The affected employees are primarily in Rocket Mortgage’s operations team and in groups within Amrock, officials said. Crain’s Detroit Business first reported on the buyout program.
“One of our responsibilities as a company is to provide our team members with fulfilling careers, and we have been able to do so for tens of thousands over the last 36 years,” Mike Malloy, managing director of Rocket Central, said in a statement. Monday statement. “During that time, we have been through several market cycles, similar to what the industry is experiencing today.
“As a result of the current market, some team members have told us that they are considering moving to another position or a completely different industry. At the same time, our career growth options in certain areas of Rocket Mortgage and Amrock are limited at this time, while that the housing market is normalizing after two years of unprecedented volume”.

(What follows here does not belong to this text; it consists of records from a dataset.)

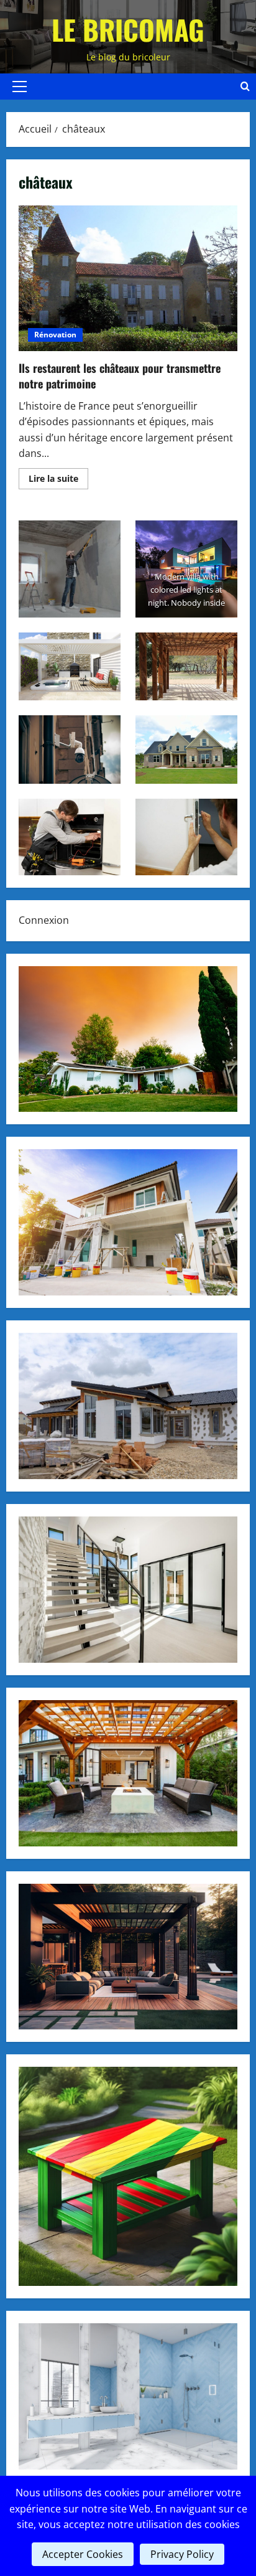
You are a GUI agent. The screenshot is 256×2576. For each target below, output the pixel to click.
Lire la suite (58, 480)
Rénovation (55, 334)
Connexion (44, 920)
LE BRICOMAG (128, 29)
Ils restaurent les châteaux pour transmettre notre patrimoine (128, 278)
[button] (19, 86)
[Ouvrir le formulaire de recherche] (245, 86)
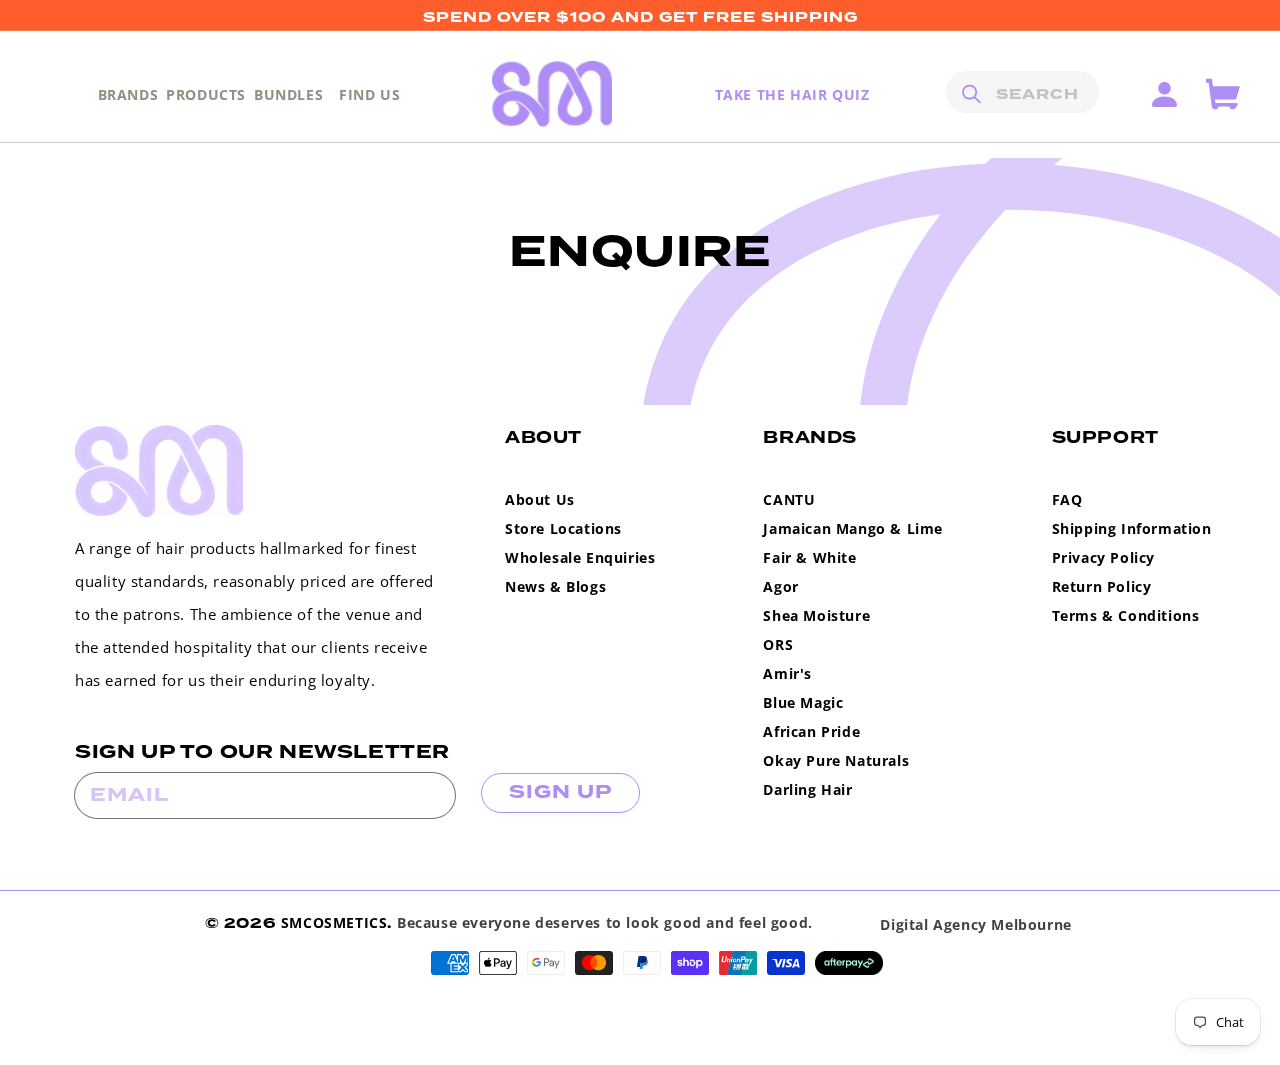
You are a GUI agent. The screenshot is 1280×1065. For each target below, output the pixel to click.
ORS (778, 644)
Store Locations (563, 528)
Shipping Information (1132, 528)
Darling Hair (807, 789)
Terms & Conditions (1126, 615)
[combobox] (1022, 92)
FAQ (1067, 499)
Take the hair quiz (792, 94)
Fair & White (809, 557)
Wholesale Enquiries (580, 557)
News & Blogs (555, 586)
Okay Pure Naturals (836, 760)
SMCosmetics (334, 922)
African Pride (811, 731)
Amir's (787, 673)
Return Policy (1102, 586)
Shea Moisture (816, 615)
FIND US (369, 94)
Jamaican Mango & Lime (853, 528)
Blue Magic (803, 702)
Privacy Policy (1103, 557)
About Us (540, 499)
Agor (780, 586)
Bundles (288, 94)
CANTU (789, 499)
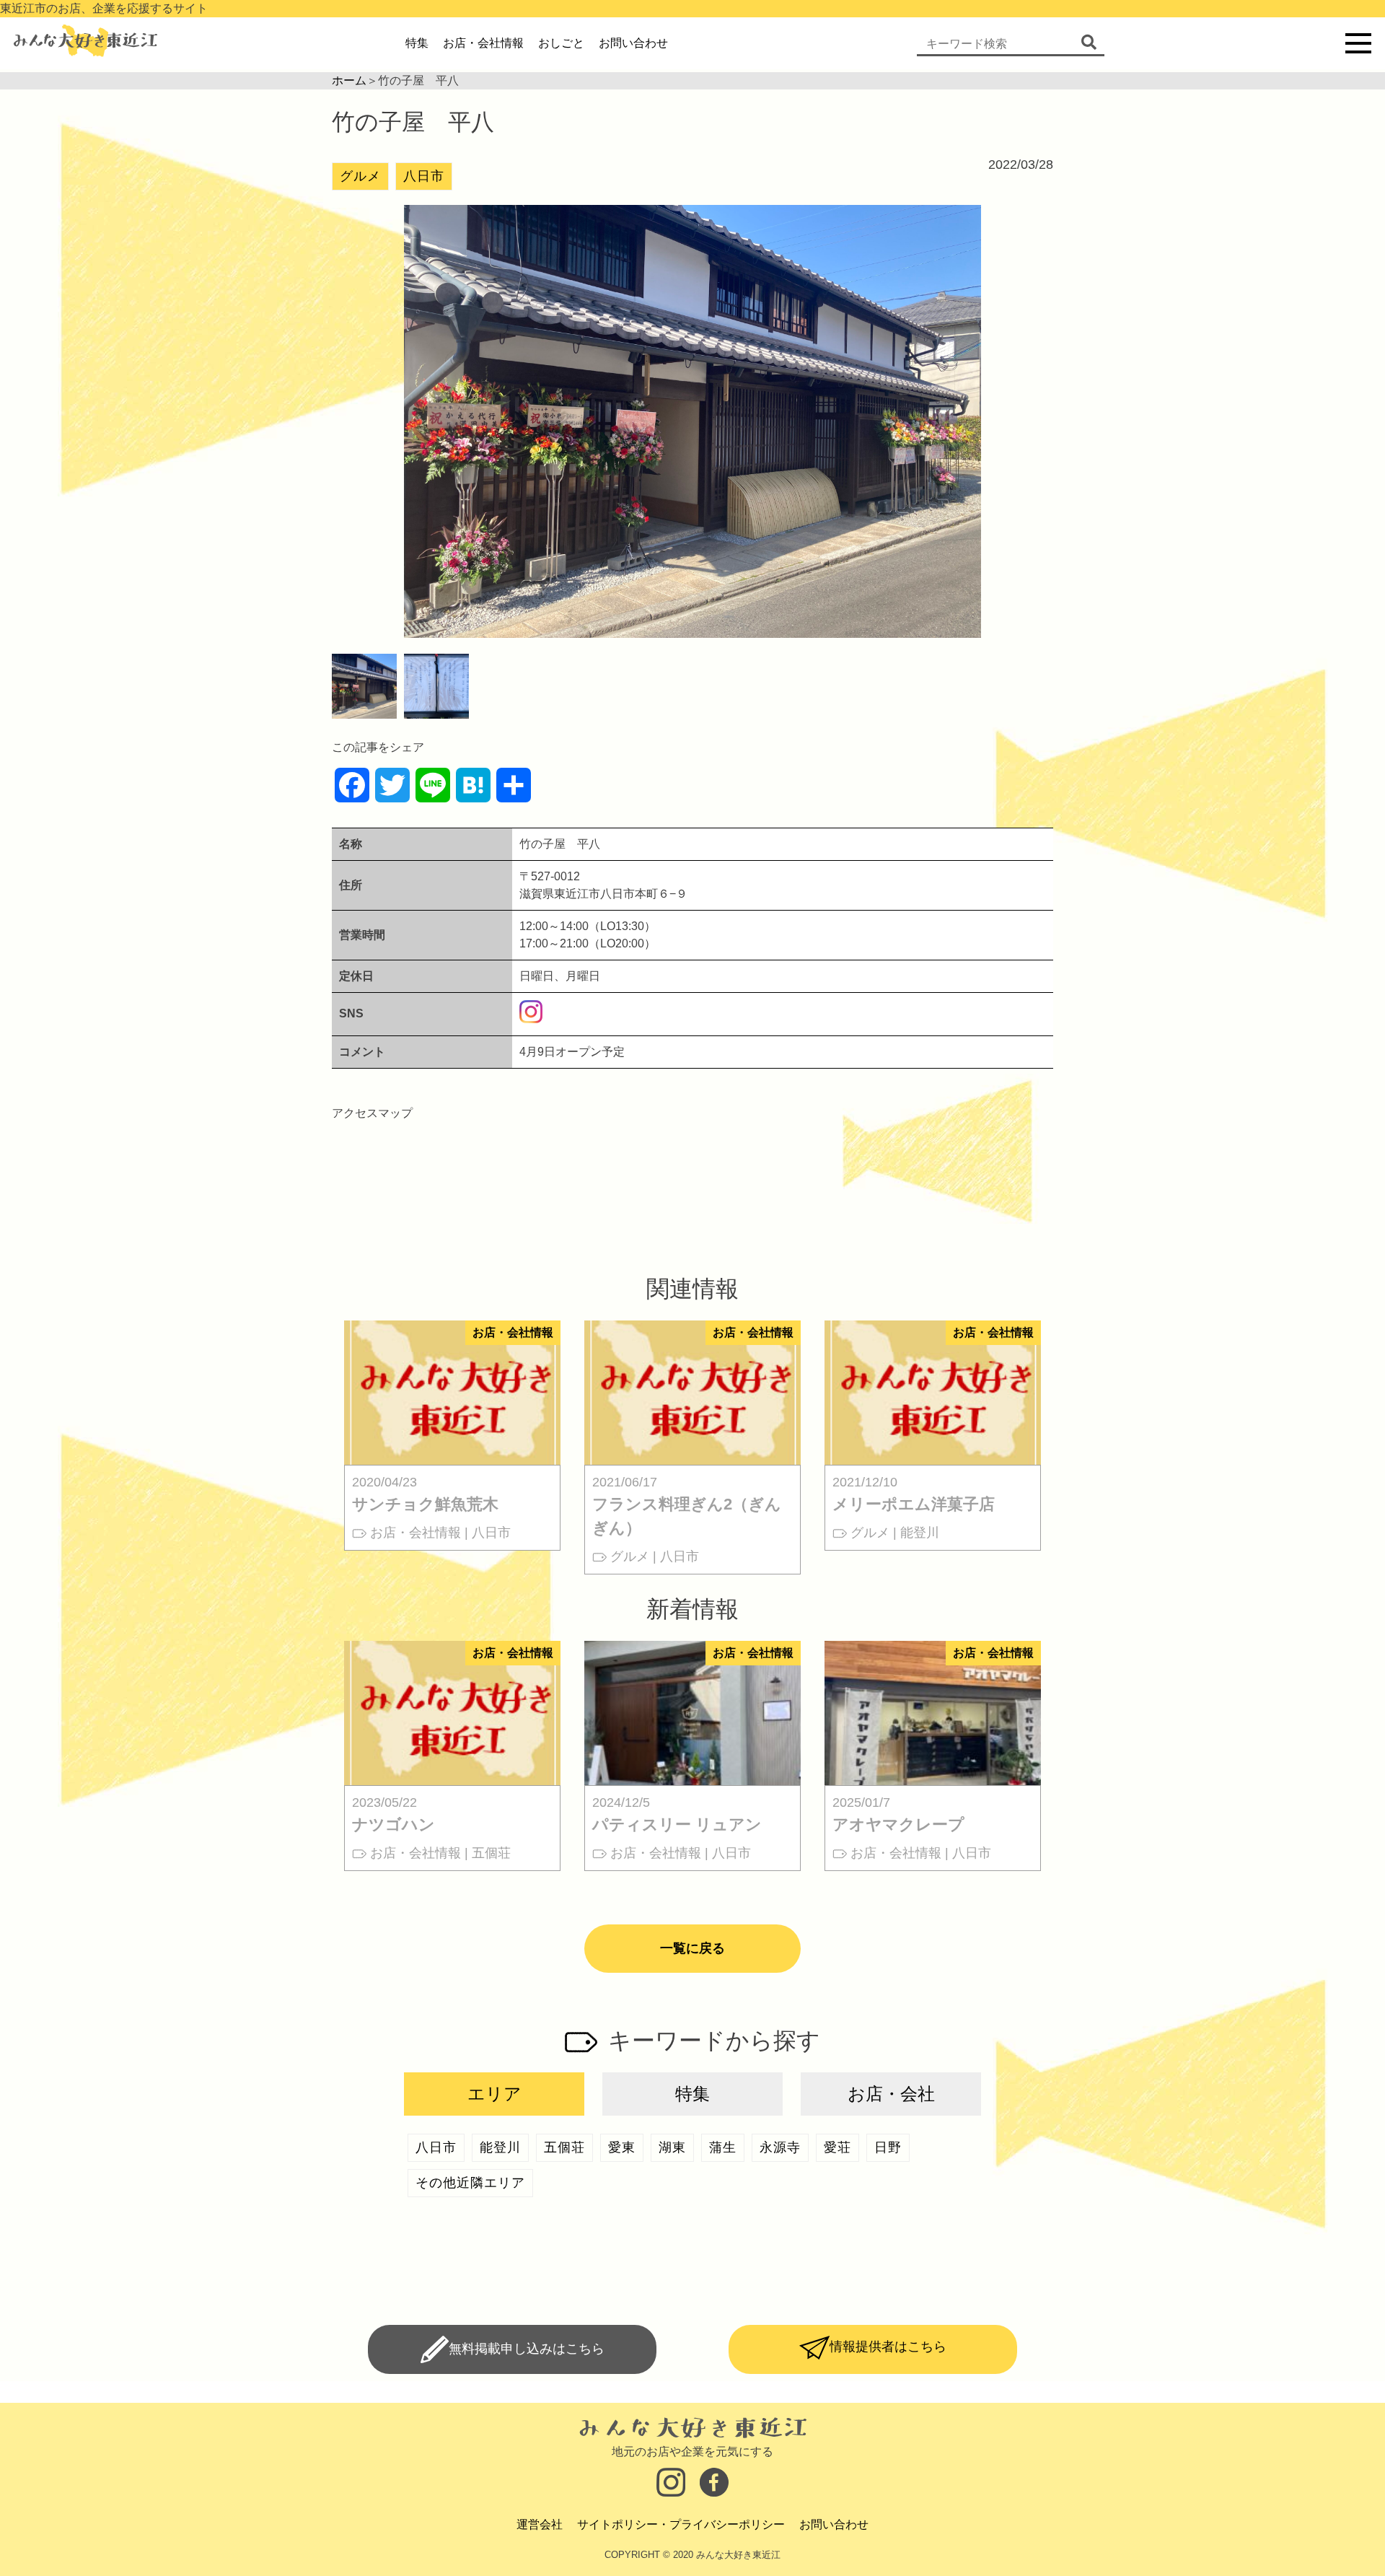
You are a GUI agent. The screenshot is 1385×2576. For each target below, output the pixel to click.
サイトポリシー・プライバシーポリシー (681, 2524)
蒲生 (723, 2147)
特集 (416, 43)
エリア (494, 2093)
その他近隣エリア (470, 2183)
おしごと (561, 43)
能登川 (500, 2147)
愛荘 (837, 2147)
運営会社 (539, 2524)
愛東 (622, 2147)
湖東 (672, 2147)
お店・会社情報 (483, 43)
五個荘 (564, 2147)
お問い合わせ (633, 43)
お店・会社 (891, 2093)
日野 (888, 2147)
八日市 (423, 176)
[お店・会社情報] (452, 1456)
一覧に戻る (692, 1948)
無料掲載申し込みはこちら (526, 2348)
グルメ (360, 176)
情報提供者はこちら (888, 2346)
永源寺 (780, 2147)
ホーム (349, 80)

The purchase offer will include several months of payment; Comprehensive medical, dental and vision coverage through November; payment for accrued personal time off; early purchase of shares that employees received in the company’s initial public offering, as well as career guidance, resume writing, and job search assistance.
The job-cutting program comes as mortgage companies feel the pinch of rising interest rates and low inventory of homes for sale after years of record origination volume amid a refinancing boom that occurred approx. in the last two years. Last week, the average 30-year mortgage rate rose more than 5%, up from less than 3% a year ago, reducing the number of homeowners able to refinance their mortgages.
Even higher mortgage rates could be on the horizon. Federal Reserve Chairman Jerome Powell signaled last week that the central bank is likely to implement sharp interest rate hikes to combat inflation that is at its highest level in four decades.
Other mortgage lenders have resorted to involuntary job cuts as business contracts. Last month, New York-based Better Mortgage’s Better Holdco Inc. announced 3,000 layoffs, a third of its employees, in the US and India. The layoffs came after the company laid off more than 900 employees via a mass Zoom call in December.
During Rocket’s fourth-quarter earnings call in late February, CEO Jay Farner referenced the Better Holdco layoffs in late 2021: “…we’re not going to have a conference call where all of a sudden , we informed a group of them that they are not going to work here anymore,” he said. “That’s just not how we do this. That profitability is important, but the investment in our team members is the most important thing that leads to the future growth of this organization.”
Despite last year’s record loan volume, Rocket Companies Inc. posted net income of $12.9 billion in 2021, a 35% year-over-year decline. Shares of the mortgage giant closed Monday at $9.39, up 8.3%.
Staff writer Breana Noble contributed.